How do I connect BB bots to reflect my data pipeline?

A data processing step extracts data either from direct inputs or from data loaded by another data processing step. When data processing step B extracts data loaded earlier by data processing step A, then you can reflect this relationship in the BB bots for the two steps. hoot allows you to specify this relationship by defining the BB bot for step B as being directly downstream from the BB bot for step A, or equivalently, defining the BB bot for step A as being directly upstream from the BB bot for step B.

For example, a BB bot associated with the Python script in the above pipeline would be directly upstream from a BB bot associated with the dbt processing step. A BB bot associated with the dbt processing step would be directly downstream from a BB bot associated with the Python script.

By defining the direct upstream-downstream relationships between BB bots, you can build a BB bot model that reflects the actual flow of data in your data pipeline.

How do BB bot upstream-downstream relationships help the hoot report more accurately?

The BB bot relationships help the hoot app understand the effects of reported issues more accurately, based on a better understanding of the pipeline timing and execution.

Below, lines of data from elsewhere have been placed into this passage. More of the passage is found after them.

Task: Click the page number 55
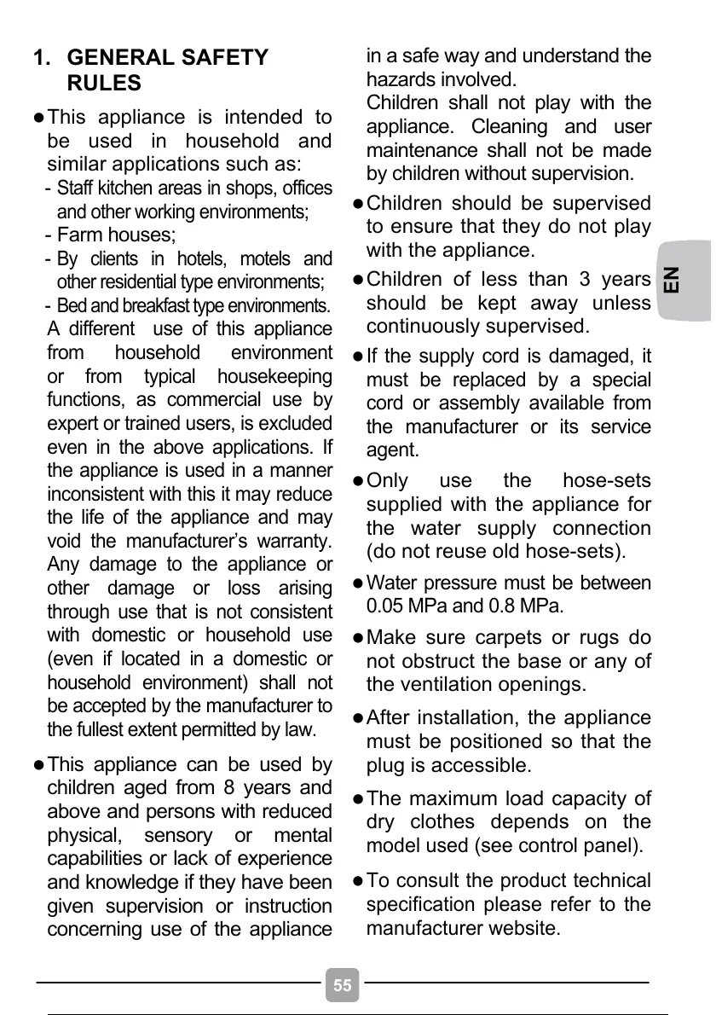(342, 986)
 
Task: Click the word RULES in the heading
(104, 83)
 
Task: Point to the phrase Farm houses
(116, 235)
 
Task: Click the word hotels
(199, 258)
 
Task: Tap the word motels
(266, 258)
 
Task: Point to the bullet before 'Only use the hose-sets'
(359, 481)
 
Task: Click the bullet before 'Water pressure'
(359, 584)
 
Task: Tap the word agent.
(392, 450)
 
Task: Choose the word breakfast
(165, 305)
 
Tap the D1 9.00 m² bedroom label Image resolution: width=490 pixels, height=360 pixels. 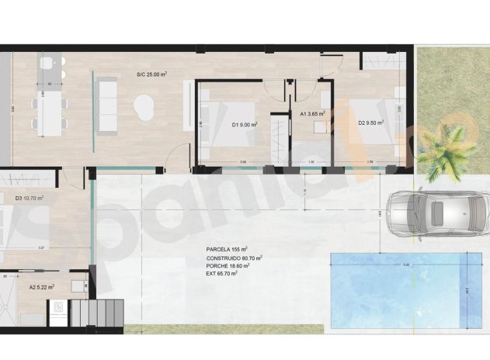(245, 123)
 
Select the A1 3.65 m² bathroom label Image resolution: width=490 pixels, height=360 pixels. (311, 114)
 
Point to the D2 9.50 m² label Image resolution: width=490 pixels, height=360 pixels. (371, 123)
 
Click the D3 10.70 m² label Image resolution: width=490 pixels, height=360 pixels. (30, 199)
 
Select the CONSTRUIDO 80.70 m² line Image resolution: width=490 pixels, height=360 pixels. (235, 258)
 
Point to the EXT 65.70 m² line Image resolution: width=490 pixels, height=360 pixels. (222, 273)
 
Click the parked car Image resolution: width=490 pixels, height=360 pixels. (426, 213)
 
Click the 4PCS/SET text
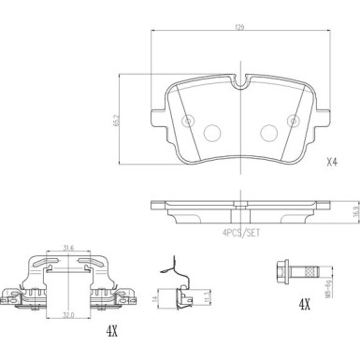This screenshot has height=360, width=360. pos(241,232)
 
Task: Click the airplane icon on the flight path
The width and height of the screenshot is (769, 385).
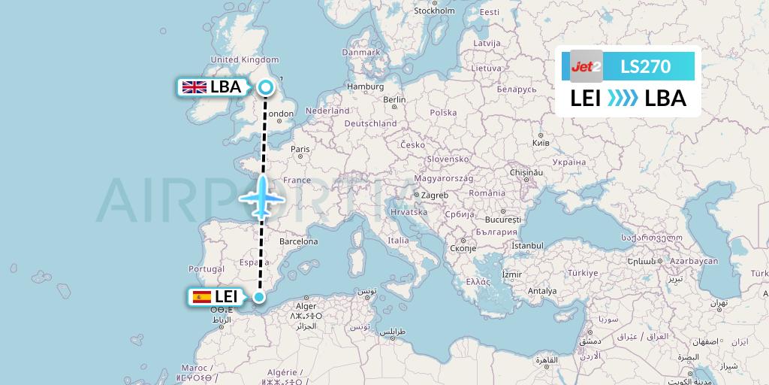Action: click(261, 197)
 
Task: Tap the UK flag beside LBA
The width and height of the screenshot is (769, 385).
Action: click(195, 87)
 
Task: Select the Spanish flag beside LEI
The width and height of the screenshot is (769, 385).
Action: click(202, 297)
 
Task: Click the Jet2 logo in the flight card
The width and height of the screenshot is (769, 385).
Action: click(587, 67)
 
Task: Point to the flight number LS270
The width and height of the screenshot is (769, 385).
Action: click(645, 67)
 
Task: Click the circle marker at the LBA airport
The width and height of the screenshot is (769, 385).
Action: click(265, 88)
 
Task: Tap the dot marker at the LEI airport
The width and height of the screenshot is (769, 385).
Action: click(259, 297)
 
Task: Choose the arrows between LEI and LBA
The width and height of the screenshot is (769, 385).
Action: click(623, 99)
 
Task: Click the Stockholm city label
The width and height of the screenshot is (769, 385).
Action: click(434, 11)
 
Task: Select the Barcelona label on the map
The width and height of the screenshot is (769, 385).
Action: click(299, 241)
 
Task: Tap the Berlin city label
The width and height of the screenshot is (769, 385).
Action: click(394, 99)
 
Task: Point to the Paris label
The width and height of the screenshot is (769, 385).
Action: click(300, 149)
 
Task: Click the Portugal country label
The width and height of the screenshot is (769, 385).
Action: click(207, 268)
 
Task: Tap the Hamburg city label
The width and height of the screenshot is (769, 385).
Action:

Consider our case above with data processing Step A upstream of data processing step B. When step B reads the output data from step A, this happens at a particular point in time T. Later, Step A may run again and refresh its output. Then, even later at the end of the pipeline, the final product incorporates the version of the data from time T into the final data product. When hoot displays the hoot Badge on the data product, what the hoot Badge shows should reflect the state of the step A BB bot at time T, rather than the state at the time the hoot Badge is being rendered. The upstream-downstream relationships between the BB bots, together with their historical states, enable hoot to take this timing issue into account.